一 次のイ又はロに該当する者以外の者(会社及び個人に限る。)であつて事業を営むもの
イ 資本の額又は出資の総額が一億円以下の会社並びに常時使用する従業員の数が三百人以下の会社及び個人であつて、工業、鉱業、運送業その他の業種(ロに掲げる業種を除く。)に属する事業を主たる事業として営むもの
ロ 資本の額又は出資の総額が千万円以下の会社並びに常時使用する従業員の数が五十人以下の会社及び個人であつて、小売業又はサービス業に属する事業を主たる事業として営むもの並びに資本の額又は出資の総額が三千万円以下の会社並びに常時使用する従業員の数が百人以下の会社及び個人であつて、卸売業に属する事業を主たる事業として営むもの
二 前号イ又はロに該当する会社であつて、同号に該当する者が単独でその会社に対し、その発行済株式の総数、出資口数の総数又は出資価額の総額の二分の一以上に相当する数又は額の株式又は出資を所有する関係その他その事業活動を実質的に支配することが可能なものとして主務省令で定める関係を持つているもの
第十四条の次に次の一条を加える。
(調査)
第十四条の二 中小小売商団体(一般消費者に対する特定の物品の販売事業(以下「特定物品販売事業」という。)を行う者であることをその直接又は間接の構成員(以下単に「構成員」という。)の資格とし、かつ、その構成員の大部分が中小小売商である団体であつて政令で定める要件に該当するものをいう。以下同じ。)は、大企業者が当該特定物品販売事業と同種の事業(大規模小売店舗における小売業の事業活動の調整に関する法律(昭和四十八年法律第百九号)第二条第二項に規定する大規模小売店舗(以下「大規模小売店舗」という。)において行われるものを除く。)につき当該中小小売商団体の構成員たる相当数の中小小売商の経営の安定に悪影響を及ぼすおそれのある事業の開始又は拡大の計画を有していると認めるときは、主務省令で定めるところにより、都道府県知事に対し、当該計画の内容に関し、その開始又は拡大の時期、規模その他の主務省令で定める事項について調査するよう申し出ることができる。

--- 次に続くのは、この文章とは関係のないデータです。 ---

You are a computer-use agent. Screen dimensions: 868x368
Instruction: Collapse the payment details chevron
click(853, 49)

2 都道府県知事は、前項の規定による申出があつた場合において、当該申出に相当の理由があると認めるときは、当該申出に係る事項について必要な調査を行い、その結果を当該中小小売商団体に通知するものとする。
第十六条の次に次の五条を加える。
(調整の申出)
第十六条の二 中小小売商団体は、大企業者が当該中小小売商団体の構成員の資格に係る特定物品販売事業と同種の事業(大規模小売店舗において行われるものを除く。)につき事業の開始又は拡大をすることに関し、当該大企業者と当該中小小売商団体の構成員たる中小小売商との間に第十五条各号の一に該当する紛争が生じた場合(その紛争につき、同条のあつせん又は調停が行われている場合を除く。)において、当該事業の開始又は拡大をすることが、当該中小小売商団体の構成員たる相当数の中小小売商が現に販売している物品に対する需要の減少をもたらすことにより、これらの中小小売商の経営の安定に著しい悪影響を及ぼす事態が生ずるおそれがあると認めるときは、主務省令で定めるところにより、都道府県知事に対し、次条第一項の規定による勧告をするよう申し出ることができる。

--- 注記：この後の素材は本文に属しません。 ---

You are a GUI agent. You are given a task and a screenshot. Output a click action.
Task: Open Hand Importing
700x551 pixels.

2 都道府県知事は、前項の規定による申出があつたときは、その旨を当該申出に係る大企業者に通知するものとする。
(調整勧告)
第十六条の三 都道府県知事は、前条第一項の規定による申出があつた場合において、当該申出をした中小小売商団体及び当該申出に係る大企業者の間において同項に規定する事態の発生を回避することが困難であり、かつ、当該事態の発生を回避することにより中小小売商の事業活動の機会を適正に確保する必要があると認められるときは、当該大企業者に対し、当該事業の開始若しくは拡大の時期を繰り下げ、又は当該事業の規模を縮小すべきことを勧告することができる。
2 前項の規定による勧告の内容は、前条第一項に規定する事態の発生を回避するために必要な限度を超えないものであり、かつ、一般消費者及び関連事業者の利益を不当に害するおそれがないものでなければならない。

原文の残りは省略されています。